In the twenty-first century the military may create a Space Corps of Engineers. Its forces may expand to every location where humanity establishes a presence, especially on the Moon. It may serve as the peacekeepers and the law enforcers. It may preserve American interests against any who might seek to subvert them. Withal, the military presence may well help to open a frontier beyond Earth in the same way that it did on the North American continent earlier. But before those possibilities emerge, there remains little likelihood of the need for military personnel in space.
At the time when the United States is reconsidering its next steps in the human exploration and development of space it bears considering this possibility for the future of military astronauts. What will take place in the near term is very much a matter of yet to be resolved. Federal entities will certainly play a key role. Will they, however, continue to dominate or are there heightened prospects for commercial activities first in low-Earth orbit and ultimately beyond? If it is the latter the prospects for military human space missions expand exponentially as a means of keeping order in this new regime.
This may become the new future for space exploration if Congress accepts the Obama Administration’s approach. If it does the false starts of the past could be replaced by what is envisioned as “A new era of Innovation and Discovery.” This new direction and change is more than just semantics. It proposes a major shift in the way in which the U.S. government approaches human spaceflight. Simply put, it represents a paradigm shift in space exploration.

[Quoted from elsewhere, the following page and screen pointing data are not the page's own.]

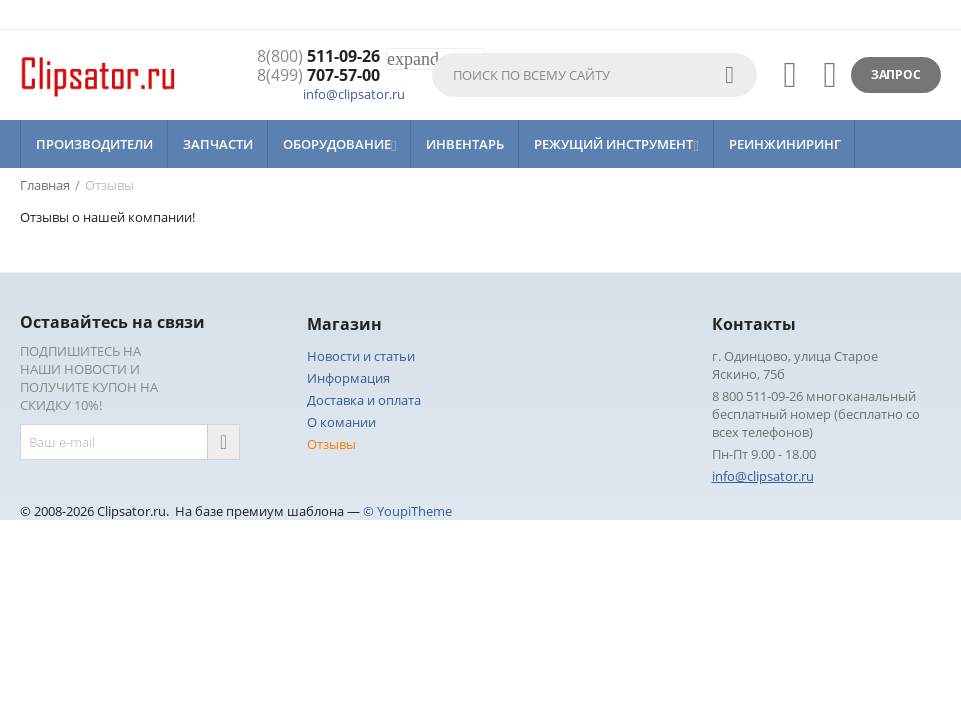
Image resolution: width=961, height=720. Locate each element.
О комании (341, 422)
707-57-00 (318, 75)
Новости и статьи (361, 356)
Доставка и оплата (364, 400)
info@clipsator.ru (354, 94)
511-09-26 (318, 56)
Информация (348, 378)
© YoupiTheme (407, 511)
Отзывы (331, 444)
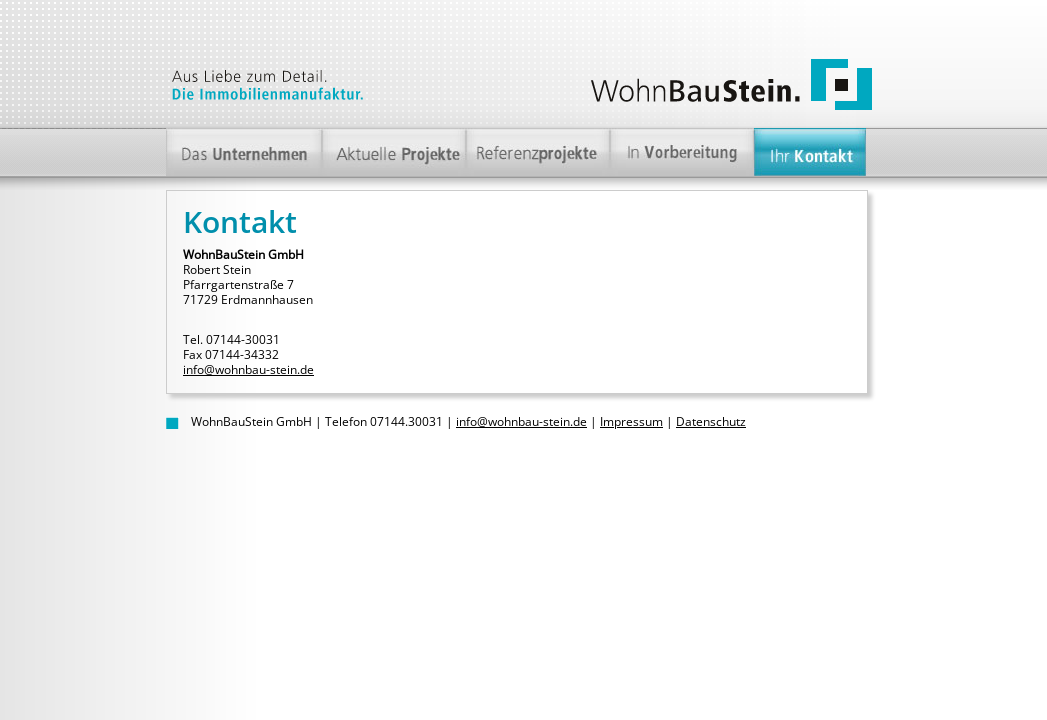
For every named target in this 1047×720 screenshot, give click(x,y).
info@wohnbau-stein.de (248, 369)
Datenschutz (711, 421)
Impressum (631, 421)
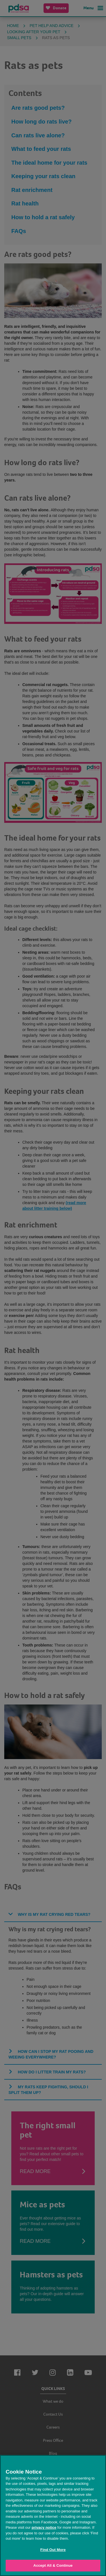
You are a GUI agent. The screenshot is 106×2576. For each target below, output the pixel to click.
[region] (53, 2515)
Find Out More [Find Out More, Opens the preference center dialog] (53, 2550)
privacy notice (44, 2527)
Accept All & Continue (53, 2565)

In this new approach NASA will return to its roots as a research and development organization to develop the transformational technologies while private industry will operate the systems built. Turning low-Earth orbit over to commercial entities, as in the classic 1968 feature film 2001: A Space Odyssey, will force the government out of this arena except for regulatory and other oversight roles. In this environment, there is an important place for the peacekeeping function of a frontier, a natural fit for the DoD in satisfying its quest for human spaceflight capability.
It is quite possible that the approach of the Obama administration to human spaceflight, envisioned as a “new era of innovation and discovery,” does not abandon human exploration but offers instead a sustainable space exploration plan for decades to come. After the fits and starts over many years that Americans have suffered in considering a replacement system for the Space Shuttle, this may well represent a welcome path forward.